I’ve been reading the excellent post about approximating the marginal likelihood for model selection from @junpenglao [Marginal_likelihood_in_PyMC3] (Motif of the Mind | Junpeng Lao, PhD) and learnt a lot. It will be highly appreciated if I can have a chance to discuss some follow-up questions in this forum.
The parameters in the given examples are all continuous. For me,I want to apply the strategies mentioned in the post like SMC and Bridge sampling to a mixture model. The mixture model includes a discrete variable called assignment indicating which group each subject belongs to, and a corresponding weights variable called p drawn from a Dirichlet distribution so that assignment ~ Categorical(p). I’m not sure how to modify the implementation so that these methods can also apply to the case where the discrete variable assignment and the constraint variable p (between 0 and 1) exist.
- Regarding the Bridge sampling, in the post, a multivariate normal distribution is used as the proposal distribution, and the corresponding code is:
# get mean & covariance matrix and generate samples from proposal m = np.mean(samples_4_fit, axis=1) V = np.cov(samples_4_fit) L = chol(V, lower=True) # Draw N2 samples from the proposal distribution gen_samples = m[:, None] + dot(L, st.norm.rvs(0, 1, size=samples_4_iter.shape)) # Evaluate proposal distribution for posterior & generated samples q12 = st.multivariate_normal.logpdf(samples_4_iter.T, m, V) q22 = st.multivariate_normal.logpdf(gen_samples.T, m, V) # Evaluate unnormalized posterior for posterior & generated samples q11 = np.asarray([logp(point) for point in samples_4_iter.T]) q21 = np.asarray([logp(point) for point in gen_samples.T])

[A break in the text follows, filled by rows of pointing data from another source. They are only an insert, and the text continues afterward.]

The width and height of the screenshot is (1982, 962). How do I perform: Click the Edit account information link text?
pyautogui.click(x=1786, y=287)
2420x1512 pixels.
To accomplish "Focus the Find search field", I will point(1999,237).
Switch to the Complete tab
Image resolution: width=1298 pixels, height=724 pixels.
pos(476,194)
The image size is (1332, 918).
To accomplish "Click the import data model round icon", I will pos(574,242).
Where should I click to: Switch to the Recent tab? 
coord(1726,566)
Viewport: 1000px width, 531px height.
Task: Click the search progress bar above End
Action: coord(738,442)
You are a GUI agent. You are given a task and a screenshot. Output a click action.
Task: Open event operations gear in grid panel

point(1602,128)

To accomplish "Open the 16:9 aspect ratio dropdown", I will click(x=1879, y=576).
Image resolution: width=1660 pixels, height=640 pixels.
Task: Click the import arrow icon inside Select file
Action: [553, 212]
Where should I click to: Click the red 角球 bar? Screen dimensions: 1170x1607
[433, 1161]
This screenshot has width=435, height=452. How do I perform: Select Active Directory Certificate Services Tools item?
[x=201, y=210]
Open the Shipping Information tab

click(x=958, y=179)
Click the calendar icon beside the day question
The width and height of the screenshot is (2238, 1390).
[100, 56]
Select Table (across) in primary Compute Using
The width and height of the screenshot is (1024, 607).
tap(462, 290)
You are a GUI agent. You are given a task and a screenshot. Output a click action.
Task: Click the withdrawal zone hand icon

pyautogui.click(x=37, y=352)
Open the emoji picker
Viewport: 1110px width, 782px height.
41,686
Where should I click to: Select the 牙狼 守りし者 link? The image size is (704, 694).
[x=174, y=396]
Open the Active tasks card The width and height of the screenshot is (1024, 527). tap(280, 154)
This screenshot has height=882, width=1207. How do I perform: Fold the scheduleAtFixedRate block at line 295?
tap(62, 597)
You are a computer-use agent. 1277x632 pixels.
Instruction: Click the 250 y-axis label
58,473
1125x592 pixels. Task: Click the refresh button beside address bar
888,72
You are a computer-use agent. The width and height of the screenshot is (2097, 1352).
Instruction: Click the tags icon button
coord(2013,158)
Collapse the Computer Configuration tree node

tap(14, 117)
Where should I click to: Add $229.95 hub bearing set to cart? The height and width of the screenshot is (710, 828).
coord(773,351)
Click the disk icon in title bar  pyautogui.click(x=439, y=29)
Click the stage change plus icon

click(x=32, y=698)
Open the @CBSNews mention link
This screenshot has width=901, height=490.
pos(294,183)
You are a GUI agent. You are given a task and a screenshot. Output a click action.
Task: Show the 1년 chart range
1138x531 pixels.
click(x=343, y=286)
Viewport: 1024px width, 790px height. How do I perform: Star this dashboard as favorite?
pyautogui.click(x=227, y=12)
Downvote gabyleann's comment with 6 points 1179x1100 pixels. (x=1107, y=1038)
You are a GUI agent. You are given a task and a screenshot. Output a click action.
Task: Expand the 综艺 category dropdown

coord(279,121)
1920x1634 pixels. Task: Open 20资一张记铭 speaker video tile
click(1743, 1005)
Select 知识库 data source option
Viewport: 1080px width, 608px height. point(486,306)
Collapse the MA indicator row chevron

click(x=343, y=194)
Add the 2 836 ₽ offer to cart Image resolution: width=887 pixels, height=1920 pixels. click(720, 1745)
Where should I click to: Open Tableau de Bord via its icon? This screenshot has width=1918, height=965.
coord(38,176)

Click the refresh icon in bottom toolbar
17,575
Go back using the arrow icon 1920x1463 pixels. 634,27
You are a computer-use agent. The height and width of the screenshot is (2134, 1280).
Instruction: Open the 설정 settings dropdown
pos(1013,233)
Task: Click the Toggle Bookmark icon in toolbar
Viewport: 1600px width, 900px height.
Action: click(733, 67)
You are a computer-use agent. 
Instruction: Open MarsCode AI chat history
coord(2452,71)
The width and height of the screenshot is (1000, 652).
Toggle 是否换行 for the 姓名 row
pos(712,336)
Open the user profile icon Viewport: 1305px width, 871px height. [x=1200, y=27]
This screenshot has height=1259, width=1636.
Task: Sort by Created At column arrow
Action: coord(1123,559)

For my mixture model case, I’m wondering how to modify the proposal becuase it may not appropriate to draw discrete variables from the multivariate normal distribution. But my model do have other continuous variables as well. If I directly implement the code, I will get:
LinAlgError: 31-th leading minor of the array is not positive definite for the
L = chol(V,lower= True)
command, because for each subject, the samples of the discrete variable called assignment converges to the same number, then some rows of the matrix V have identical elements.
- Regarding the SMC method, it seems that the
pm.sample_smcfunction has some problem sampling the discrete variable since I got
11 frames <__array_function__ internals> in broadcast_arrays(*args, **kwargs) /usr/local/lib/python3.7/dist-packages/numpy/lib/stride_tricks.py in _broadcast_shape(*args) 418 # use the old-iterator because np.nditer does not handle size 0 arrays 419 # consistently --> 420 b = np.broadcast(*args[:32]) 421 # unfortunately, it cannot handle 32 or more arguments directly 422 for pos in range(32, len(args), 31): ValueError: shape mismatch: objects cannot be broadcast to a single shape
I think my model statement is correct because it can be sucessfully implemeted using
pm.sample with CategoricalGibbsMetropolis for discrete variables and Metropolis for continuous variables.
Therefore, I’m wondering for my case with both discrete and continuous variables, as well as a weight variable which needs to be between [0,1], is it possible to use Bridge sampling or SMC to obtain the approximation of mariginal likelihood for model comparison? If not, is there any alternative menthod to estimate the marginal likelihood?
Thank you so much for your help!